▶ Given instruction: Could you express every line of the rows below as a numbered list, skipping any blank lines and leaving the pictures out?

▶ Material provided:
==================================================

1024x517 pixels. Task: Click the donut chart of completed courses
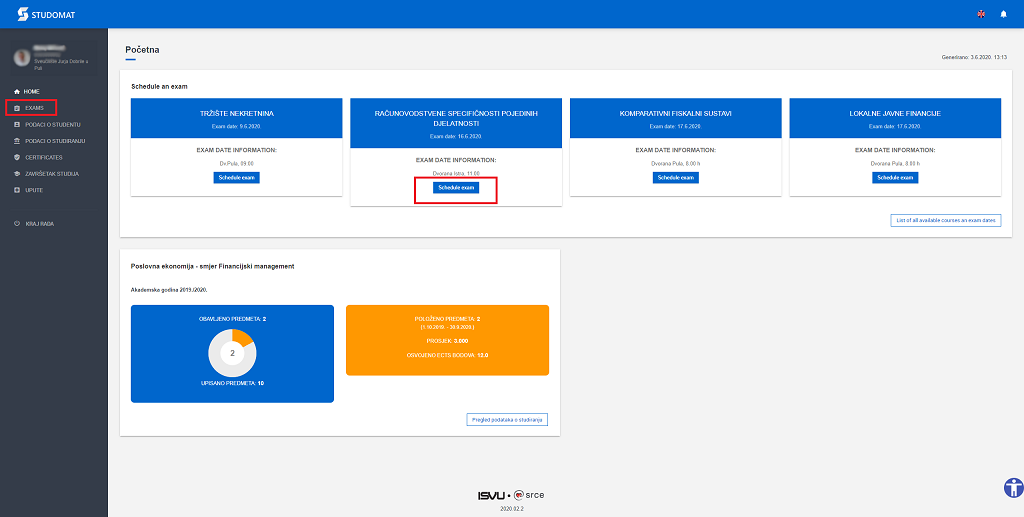point(232,352)
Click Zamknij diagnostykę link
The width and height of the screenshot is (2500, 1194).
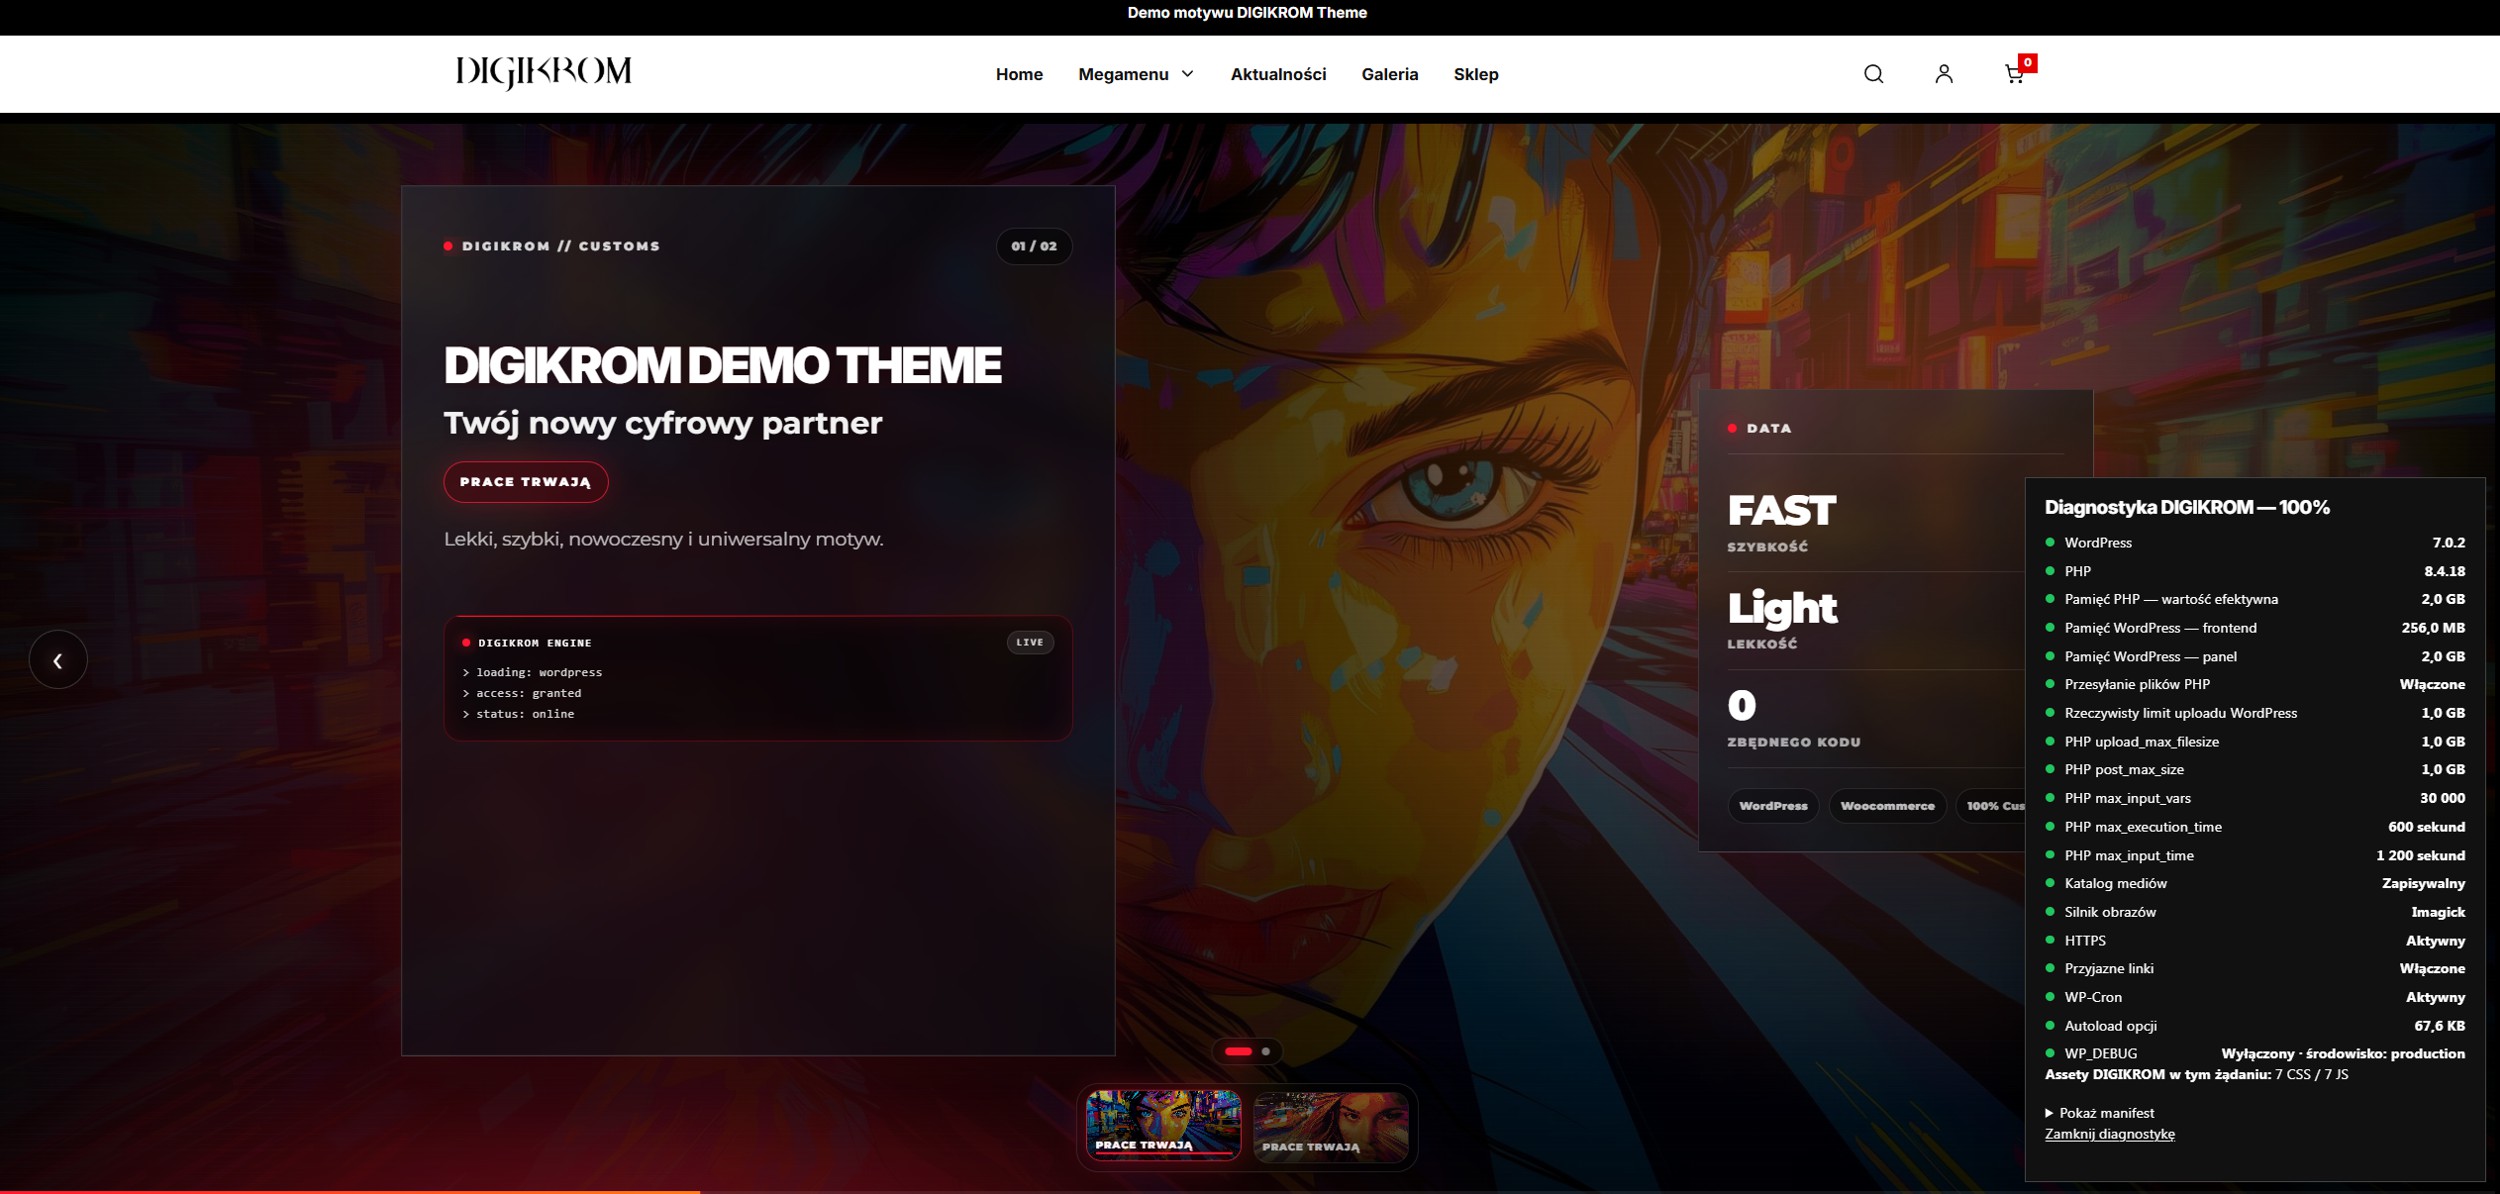2109,1134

==================================================

▶ Answer in full:
1. 1024x517 pixels. Task: Click the donut chart of completed courses
2. point(232,352)
3. Click Zamknij diagnostykę link
4. The width and height of the screenshot is (2500, 1194).
5. 2109,1134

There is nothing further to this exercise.